◆ INFORMATION GIVEN ◆
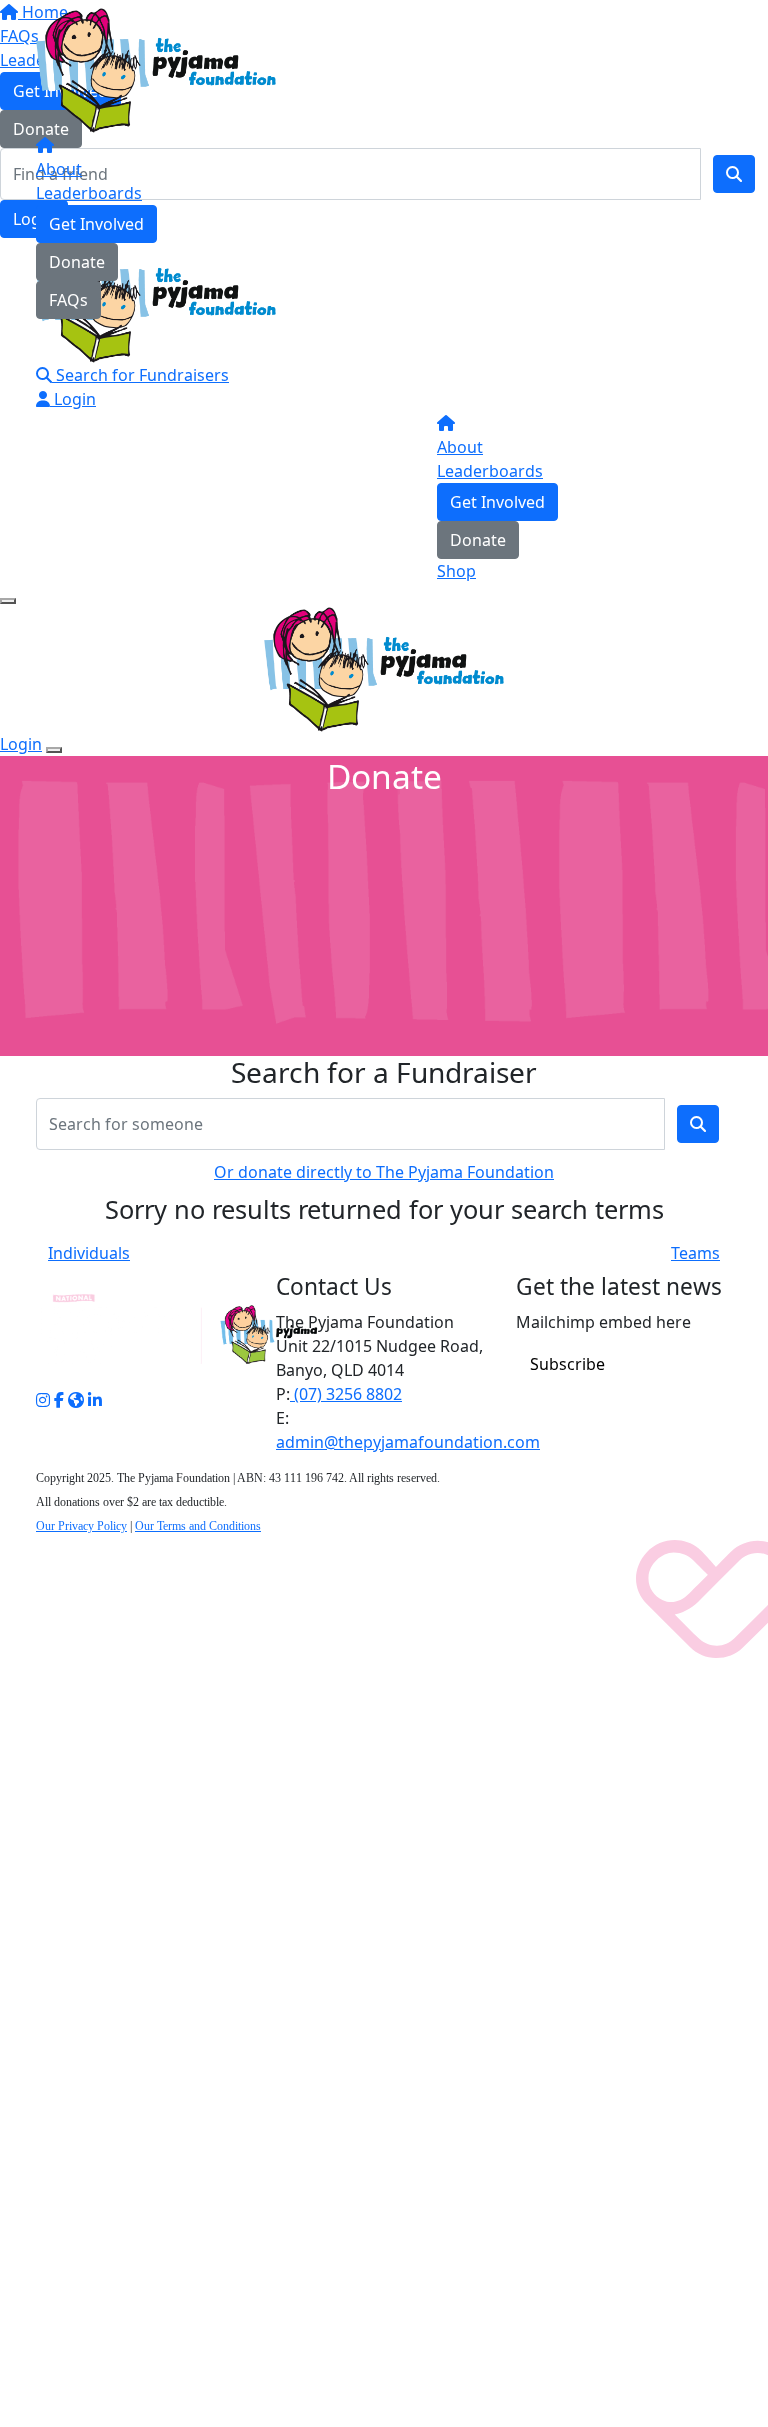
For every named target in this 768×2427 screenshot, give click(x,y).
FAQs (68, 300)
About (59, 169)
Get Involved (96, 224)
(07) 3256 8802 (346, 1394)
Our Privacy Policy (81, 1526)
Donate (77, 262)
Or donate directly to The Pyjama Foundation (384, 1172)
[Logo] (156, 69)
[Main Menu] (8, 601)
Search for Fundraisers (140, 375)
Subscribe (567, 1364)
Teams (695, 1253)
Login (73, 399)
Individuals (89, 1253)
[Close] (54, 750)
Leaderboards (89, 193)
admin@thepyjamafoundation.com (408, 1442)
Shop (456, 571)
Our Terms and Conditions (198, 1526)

--

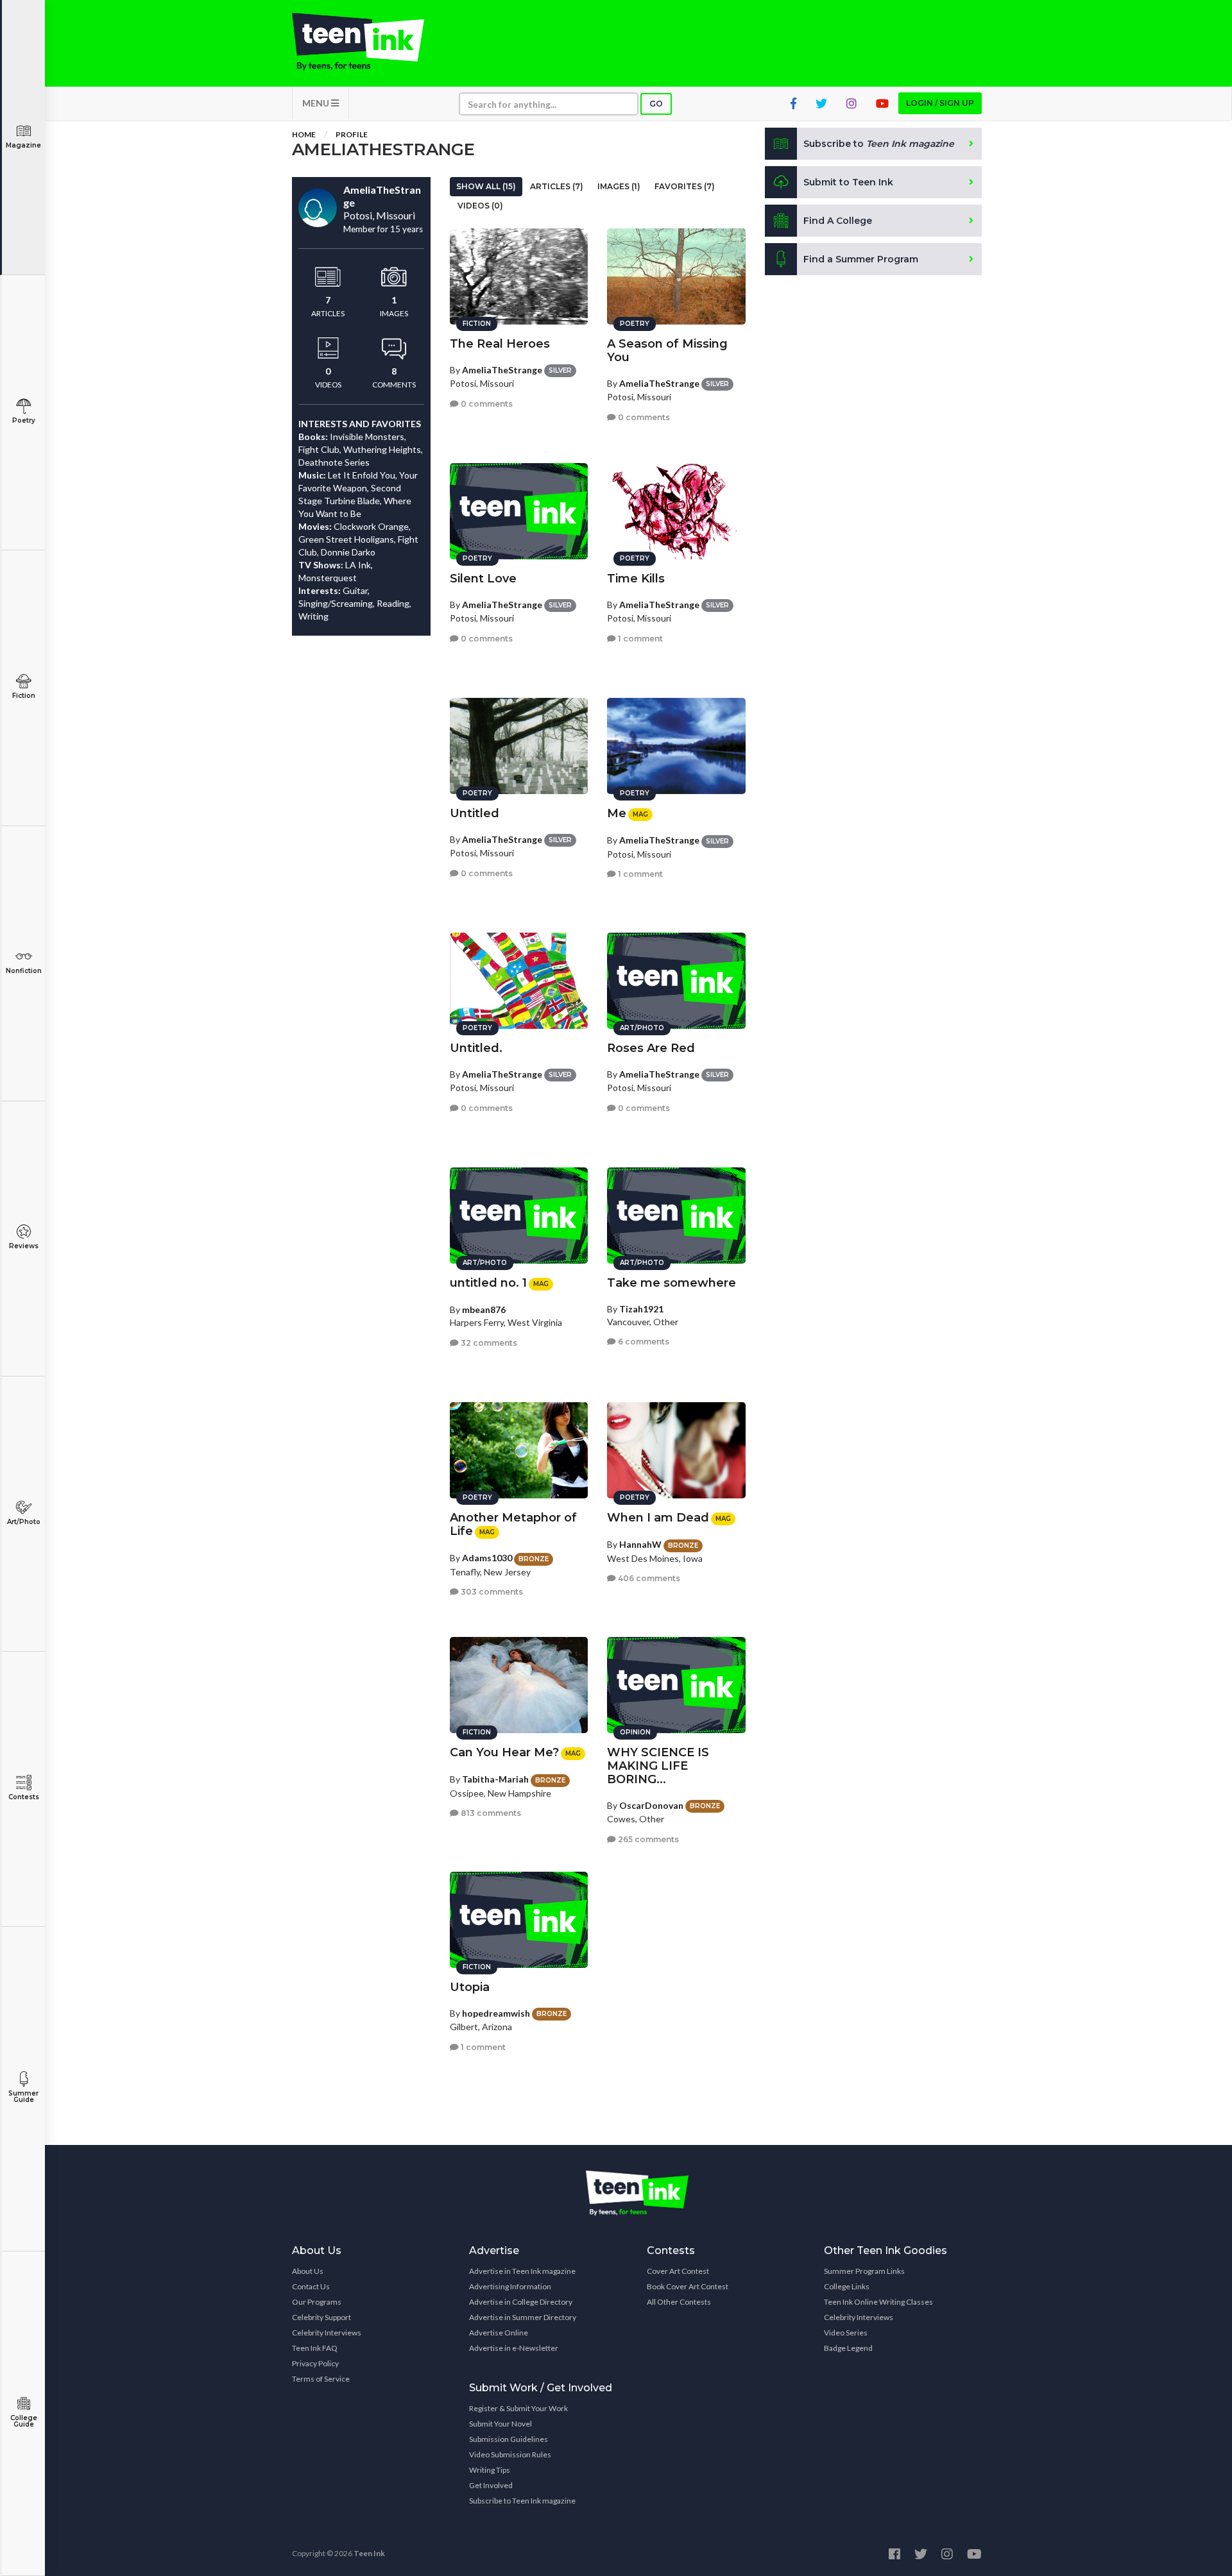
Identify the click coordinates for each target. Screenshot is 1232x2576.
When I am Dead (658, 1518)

--

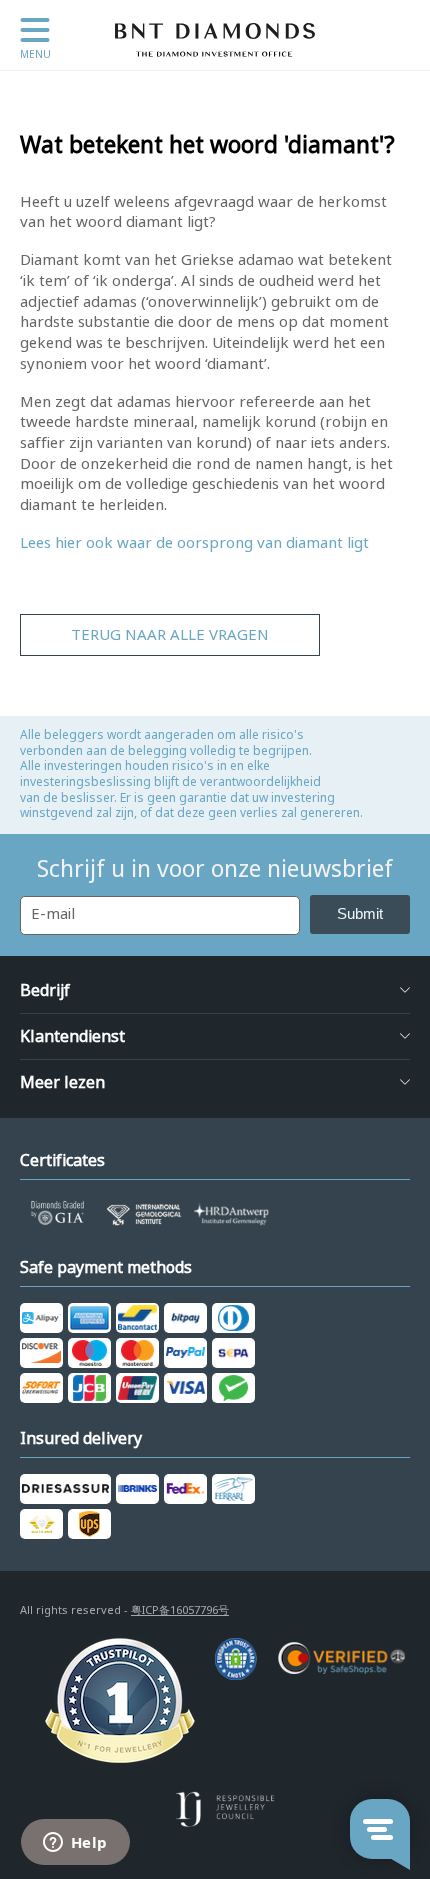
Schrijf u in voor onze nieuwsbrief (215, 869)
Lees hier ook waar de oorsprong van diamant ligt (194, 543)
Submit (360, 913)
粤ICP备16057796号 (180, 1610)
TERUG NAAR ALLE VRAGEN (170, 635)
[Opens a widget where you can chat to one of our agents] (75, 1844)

◆ WHAT YOU HAVE TO DO ◆
In your answer, include only the lines above starting at the line that holds "Leaderboards (89, 193)" and ending at the line that holds "Our Terms and Conditions (198, 1526)", copied exactly.

◆ EXPECTED ANSWER ◆
Leaderboards (89, 193)
admin@thepyjamafoundation.com (408, 1442)
Shop (456, 571)
Our Terms and Conditions (198, 1526)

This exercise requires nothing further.